30 June 2022

Bacterial threat a thaw point

Climate Change The Back Page

Those melting Tibetan glaciers hold hidden health dangers.


Your correspondent needs no convincing that climate change is the existential threat of our times. 

The fact that the wide stretch of beach where he once assuaged the rigours of an active social life is now nothing but a heaving swell of angry Southern Ocean is testament to the reality of rising sea levels. 

But it’s the less obvious perils of a warmer world that we also need to consider.  

Such as bacteria, for instance.  

The ones we already know about, and their capacity for resistance to antibiotics, are bad enough. But now we learn that scientists have identified almost 1000 species of bacteria – many hundreds of them new to science – that are living on the glaciers of the Tibetan Plateau.  

Which is not necessarily a problem, except for the fact that these glaciers are melting (and we know why), meaning these novel critters are going to be released into the waterways where they will be free to interact with other bacteria, as well as the local fauna, flora and humankind. 

According to a study in the journal?Nature Biotechnology, scientists from the University of Chinese Academy of Sciences collected surface snow, ice, and other samples from 21 Tibetan glaciers between 2016 and 2020 and discovered 968 species of bacteria – around 82% of which have never been documented before.

“Ice-entrapped modern and ancient pathogenic microbes could lead to local epidemics and even pandemics … These microorganisms may carry novel virulence factors that make plants, animals, and humans vulnerable,” the study says.

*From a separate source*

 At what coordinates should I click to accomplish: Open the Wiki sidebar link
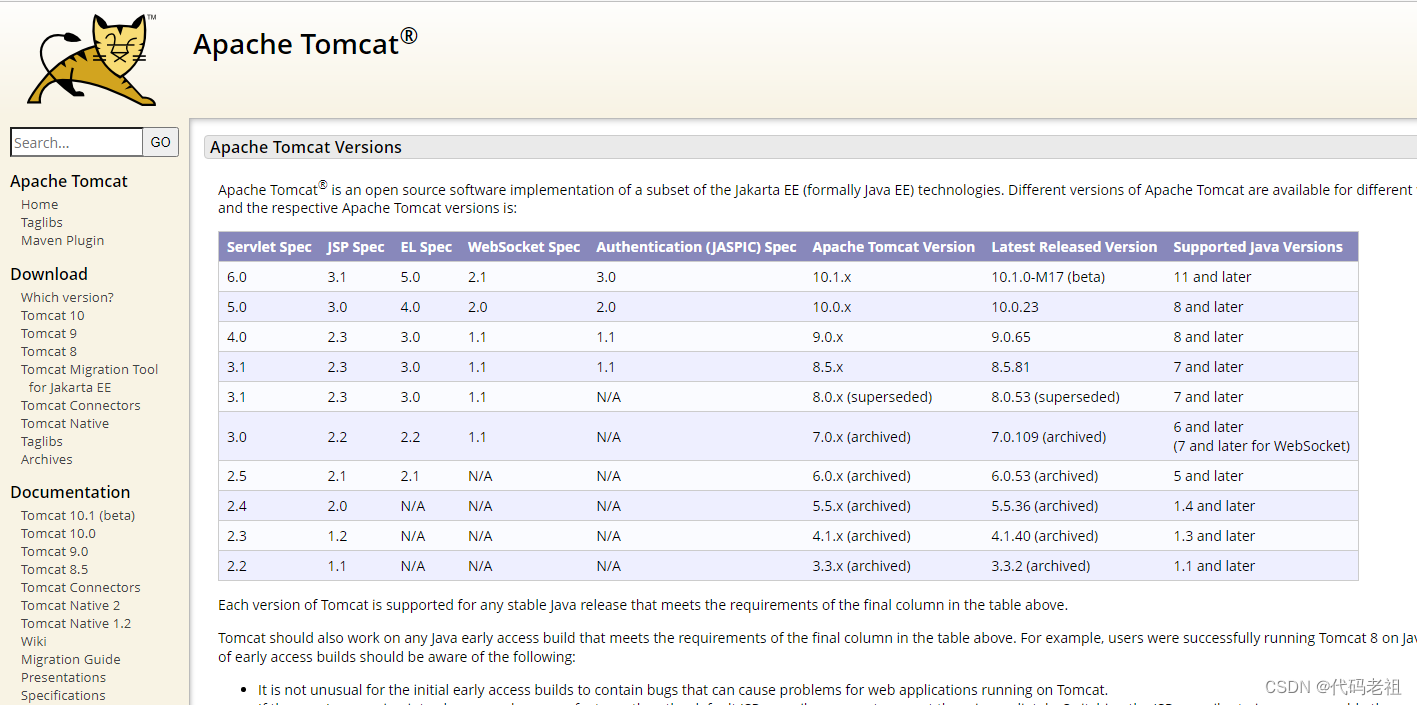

“In addition, virulence factors can be transferred horizontally within a microbial community via mobile genetic elements … The interaction between glaciers and modern microorganisms could be particularly dangerous, and potential health risks need to be evaluated. 

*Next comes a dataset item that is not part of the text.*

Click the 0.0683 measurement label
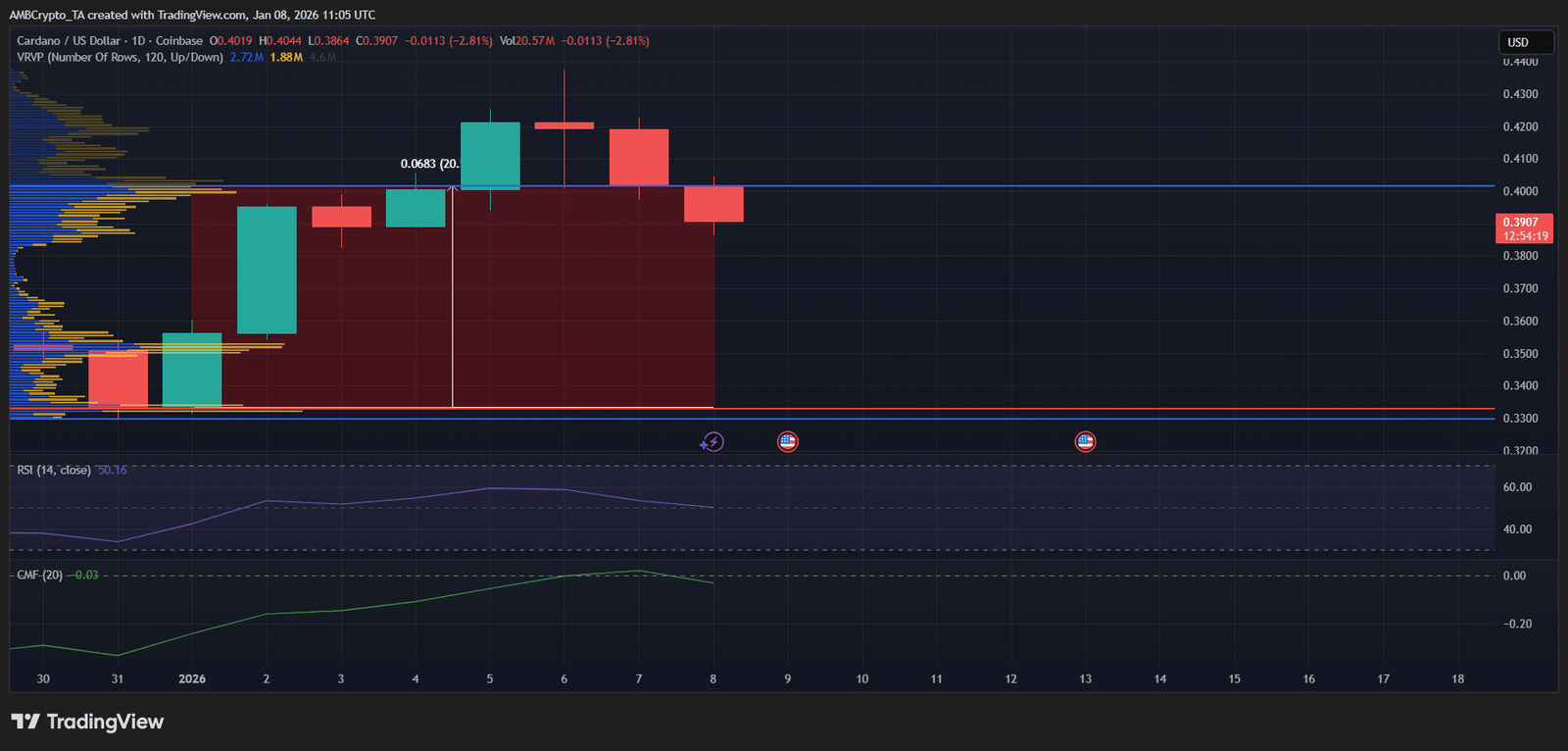The width and height of the screenshot is (1568, 751). click(x=429, y=164)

“The release of potentially hazardous bacteria could affect the two most populated countries in the world: China and India,” the authors said. 

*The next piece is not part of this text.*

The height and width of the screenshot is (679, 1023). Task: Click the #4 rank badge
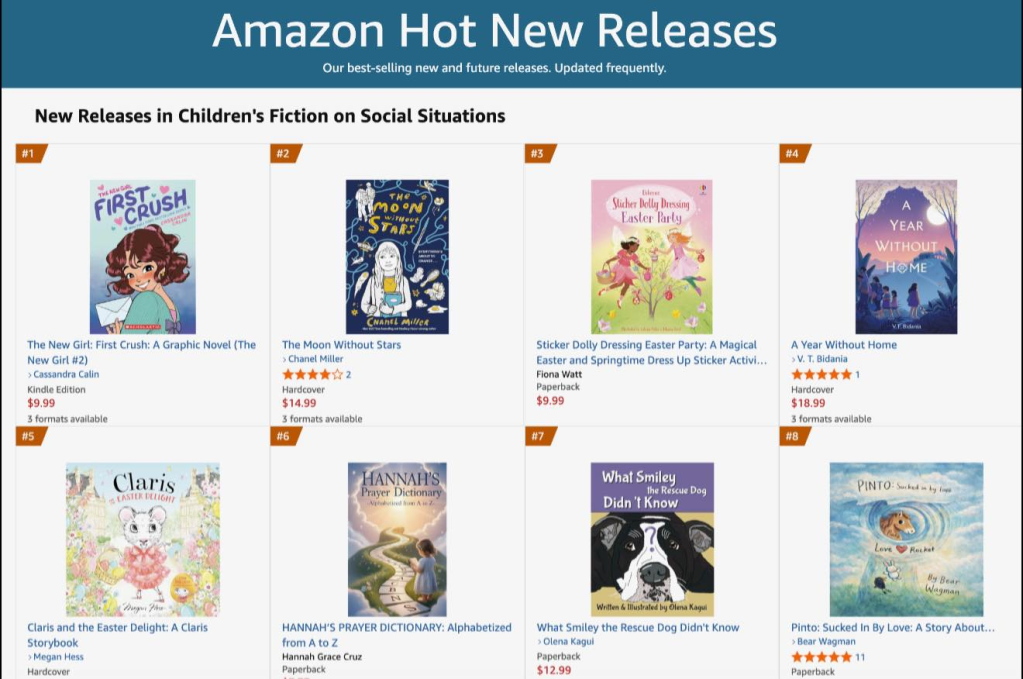(793, 153)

While the researchers concede it’s still early days in the life of this potential hazard, they do stress the urgent need to thoroughly evaluate the potential health risks of this glacial melting. 

And given that we still cannot definitively establish the origin of the covid virus, things do not not bode well for how we might handle a plethora of novel bacteria making their presence felt on the global health environment. 

We’re guessing it could be a long wait until we can throw away those masks and sanitisers.